Places to Grow encourages urban development that draws foreign investors and businesses. Teelucksingh [
17] argues that growth oriented development in downtown Toronto is pushed at the expense of provincial and municipal governments giving adequate attention to the procedural rights of stakeholders, including the need for diversity in the housing market in terms of housing type and tenure. Similar to Holifield’s [
29] analysis of ‘deep neoliberalism’ hidden in US urban renewal initiatives that coopted discourses of environmental justice and community empowerment, the social inequalities associated with urban development in Toronto directed toward the global economy are often repackaged with the more socially acceptable discourses of smart growth or sustainable development [
17].
“Smart growth” refers to a critique of low density urban sprawl and to the need to preserve greenfields and agricultural lands, reduce automobile dependency, and make more efficient use of existing inner city infrastructure. Smart growth, while environmentally necessary, will not be socially sustainable if targeted growth and development further marginalize and exclude low-income populations and deepen racial segregation.
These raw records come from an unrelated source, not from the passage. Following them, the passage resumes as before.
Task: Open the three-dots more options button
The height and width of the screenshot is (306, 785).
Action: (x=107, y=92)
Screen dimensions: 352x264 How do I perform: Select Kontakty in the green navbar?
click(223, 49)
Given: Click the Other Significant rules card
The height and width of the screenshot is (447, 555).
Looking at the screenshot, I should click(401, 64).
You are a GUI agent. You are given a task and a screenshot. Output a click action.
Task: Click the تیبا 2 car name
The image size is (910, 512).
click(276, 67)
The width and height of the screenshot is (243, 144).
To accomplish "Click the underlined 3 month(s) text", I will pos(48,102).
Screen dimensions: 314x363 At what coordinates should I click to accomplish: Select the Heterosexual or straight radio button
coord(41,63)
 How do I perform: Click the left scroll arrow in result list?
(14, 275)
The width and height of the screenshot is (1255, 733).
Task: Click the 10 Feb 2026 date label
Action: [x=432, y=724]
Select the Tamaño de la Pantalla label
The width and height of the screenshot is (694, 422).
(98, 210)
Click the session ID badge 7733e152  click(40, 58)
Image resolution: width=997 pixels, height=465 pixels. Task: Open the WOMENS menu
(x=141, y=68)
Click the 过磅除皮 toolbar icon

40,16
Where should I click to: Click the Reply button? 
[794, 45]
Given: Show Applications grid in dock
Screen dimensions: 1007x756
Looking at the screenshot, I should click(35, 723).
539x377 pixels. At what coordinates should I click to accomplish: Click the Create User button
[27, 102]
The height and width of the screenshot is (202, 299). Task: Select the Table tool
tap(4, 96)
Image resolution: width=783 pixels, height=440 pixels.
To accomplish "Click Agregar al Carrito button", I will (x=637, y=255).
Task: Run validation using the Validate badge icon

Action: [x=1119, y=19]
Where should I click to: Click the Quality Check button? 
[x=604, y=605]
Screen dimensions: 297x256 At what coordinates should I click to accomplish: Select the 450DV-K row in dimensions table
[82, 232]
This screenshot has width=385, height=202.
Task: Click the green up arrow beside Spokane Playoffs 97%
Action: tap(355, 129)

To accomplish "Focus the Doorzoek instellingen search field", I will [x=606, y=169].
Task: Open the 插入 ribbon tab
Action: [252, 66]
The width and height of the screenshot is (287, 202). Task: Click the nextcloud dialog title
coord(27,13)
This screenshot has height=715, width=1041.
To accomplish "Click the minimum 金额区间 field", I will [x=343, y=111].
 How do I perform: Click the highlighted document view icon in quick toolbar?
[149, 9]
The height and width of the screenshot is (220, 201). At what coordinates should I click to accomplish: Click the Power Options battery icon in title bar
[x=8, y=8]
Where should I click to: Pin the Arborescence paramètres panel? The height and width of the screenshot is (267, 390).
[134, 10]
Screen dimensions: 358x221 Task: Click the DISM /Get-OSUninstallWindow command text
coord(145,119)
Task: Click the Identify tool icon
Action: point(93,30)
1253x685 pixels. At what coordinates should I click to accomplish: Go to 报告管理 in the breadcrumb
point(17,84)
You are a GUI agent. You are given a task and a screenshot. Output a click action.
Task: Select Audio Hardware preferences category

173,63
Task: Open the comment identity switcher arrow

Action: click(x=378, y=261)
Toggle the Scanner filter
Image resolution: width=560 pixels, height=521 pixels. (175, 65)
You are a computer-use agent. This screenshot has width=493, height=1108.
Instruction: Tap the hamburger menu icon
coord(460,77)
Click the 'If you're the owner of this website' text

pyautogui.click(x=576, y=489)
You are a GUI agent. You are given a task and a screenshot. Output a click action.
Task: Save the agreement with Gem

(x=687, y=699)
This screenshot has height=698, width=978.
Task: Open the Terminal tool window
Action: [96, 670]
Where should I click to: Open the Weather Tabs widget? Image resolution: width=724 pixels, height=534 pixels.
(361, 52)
Smart growth development in Toronto, as an outcome of policies like Places to Grow, has not provided urban redevelopments that are accessible to all of Toronto’s diverse and multicultural communities. .
“New urbanism” is widely touted as another potential solution to balancing diverse interests in urban development. New urbanism began in the late 1980s to early 1990s and advocates for the renovation of brownfields with the explicit purpose of creating mixed income and mixed land use communities [
55], and creating less car-dependant development. In contrast to “smart growth” discourses, which share similar critiques of urban sprawl, the new urbanism movement tries to address the needs of all citizens, including lower income people While there has certainly been a move toward increased mixed use zoning in Toronto, the same cannot be said of land use that would attract a mix of housing tenures and services for low income and marginalized people. New urbanism’s focus on both mixed land use and mixed income aims to avoid the exclusionary outcomes of gentrification.